[Exercise data Boundary: Start]
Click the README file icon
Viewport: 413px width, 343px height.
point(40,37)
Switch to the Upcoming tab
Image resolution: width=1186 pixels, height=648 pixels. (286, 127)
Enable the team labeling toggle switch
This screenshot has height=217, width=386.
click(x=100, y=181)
[Exercise data Boundary: End]
[Exercise data Boundary: Start]
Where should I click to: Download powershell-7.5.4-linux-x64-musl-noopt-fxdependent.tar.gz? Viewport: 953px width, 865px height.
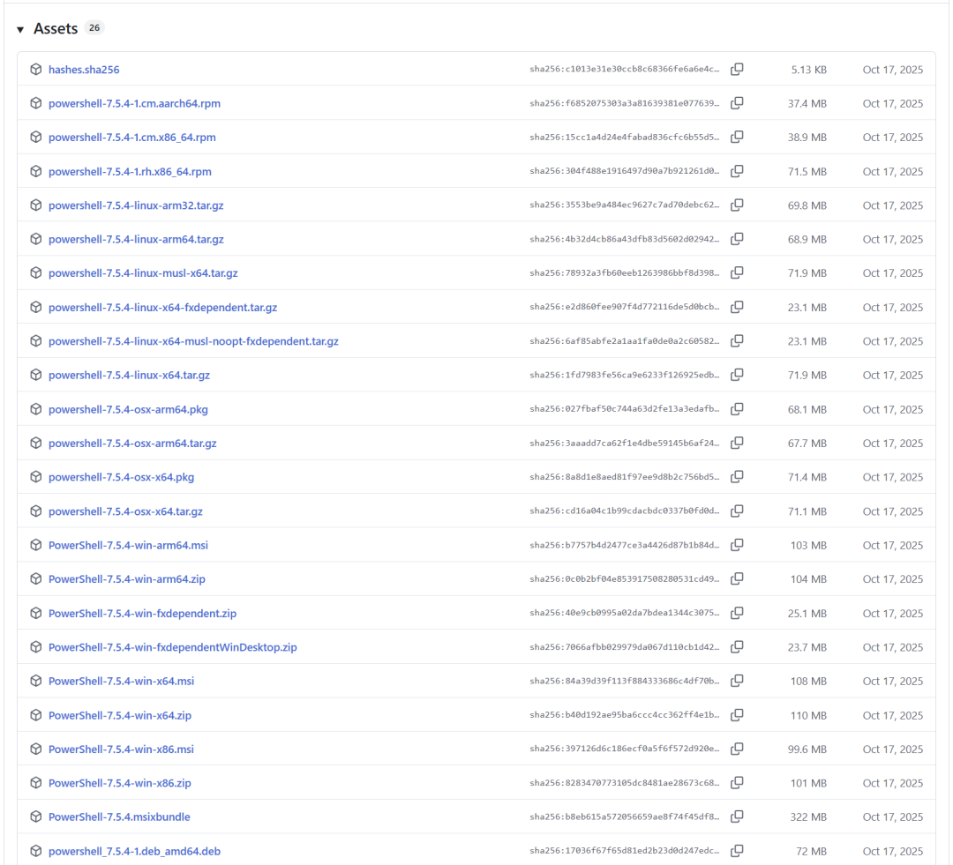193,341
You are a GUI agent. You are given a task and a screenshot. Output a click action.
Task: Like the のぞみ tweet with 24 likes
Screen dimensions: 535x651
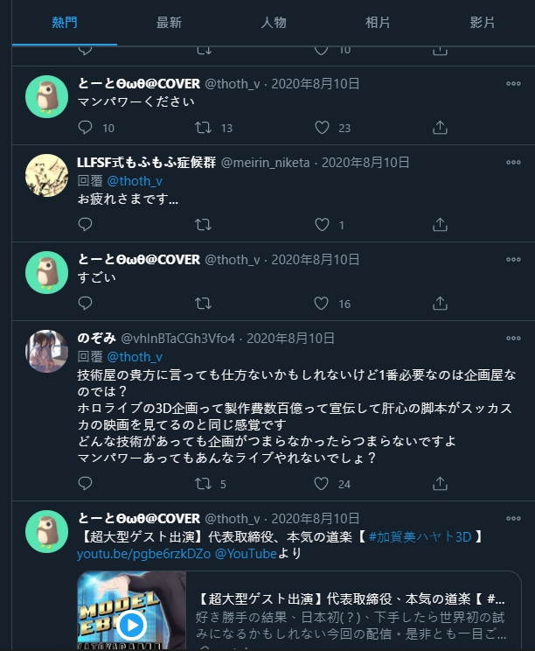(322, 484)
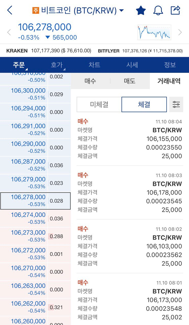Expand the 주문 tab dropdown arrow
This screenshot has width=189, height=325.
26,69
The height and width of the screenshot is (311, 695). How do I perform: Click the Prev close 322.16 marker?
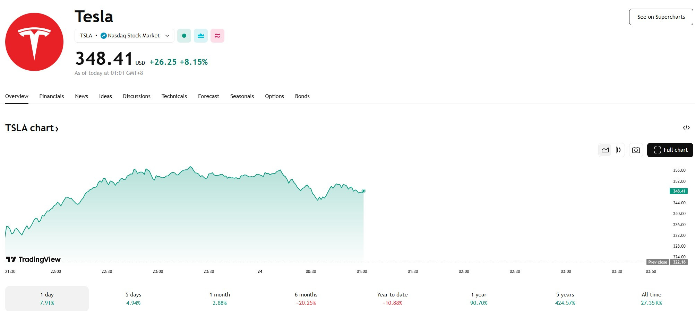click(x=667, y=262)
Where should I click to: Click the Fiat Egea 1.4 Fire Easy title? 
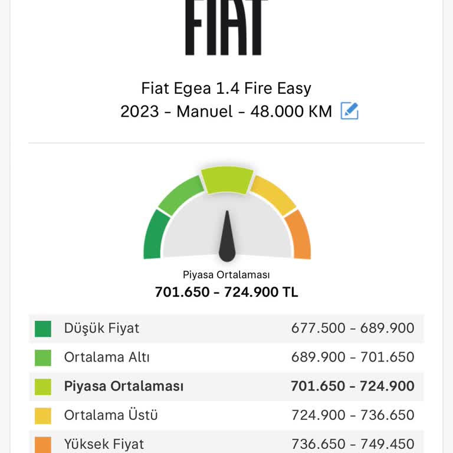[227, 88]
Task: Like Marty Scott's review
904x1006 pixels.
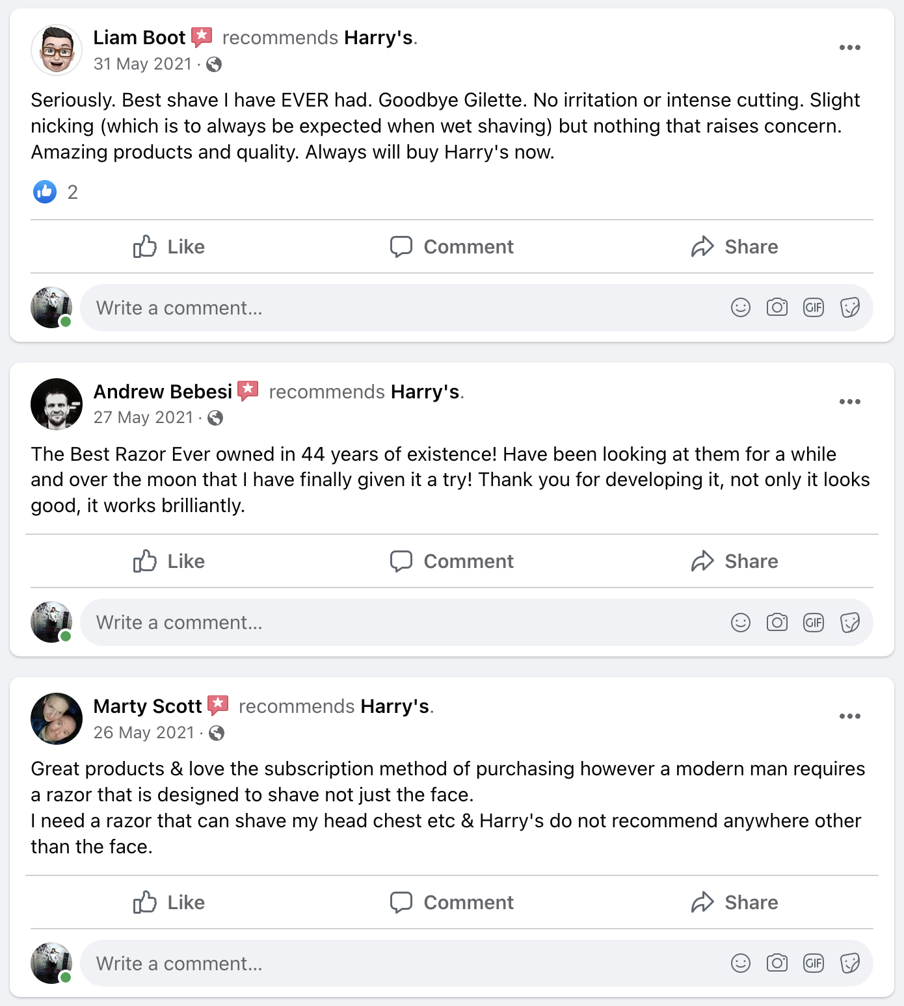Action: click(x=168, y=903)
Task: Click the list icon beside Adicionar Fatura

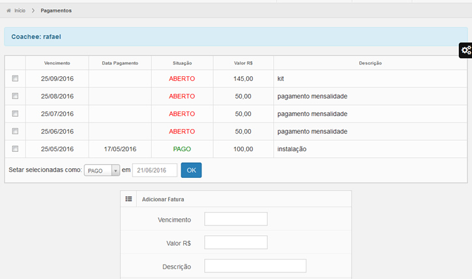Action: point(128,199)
[Exercise data Boundary: End]
[Exercise data Boundary: Start]
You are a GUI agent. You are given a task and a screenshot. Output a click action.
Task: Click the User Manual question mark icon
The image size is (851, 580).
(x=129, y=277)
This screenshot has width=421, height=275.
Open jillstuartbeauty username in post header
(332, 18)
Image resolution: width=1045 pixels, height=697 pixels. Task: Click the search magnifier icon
[Exercise data Boundary: End]
I'd like the lines above from the one with "Task: Click the User" up to and including the one with "Image resolution: width=1045" copied exactly, with no other lines.

Task: Click the User Manual question mark icon
The image size is (851, 580).
(x=129, y=277)
This screenshot has width=421, height=275.
Open jillstuartbeauty username in post header
(332, 18)
Image resolution: width=1045 pixels, height=697 pixels. Task: Click the search magnifier icon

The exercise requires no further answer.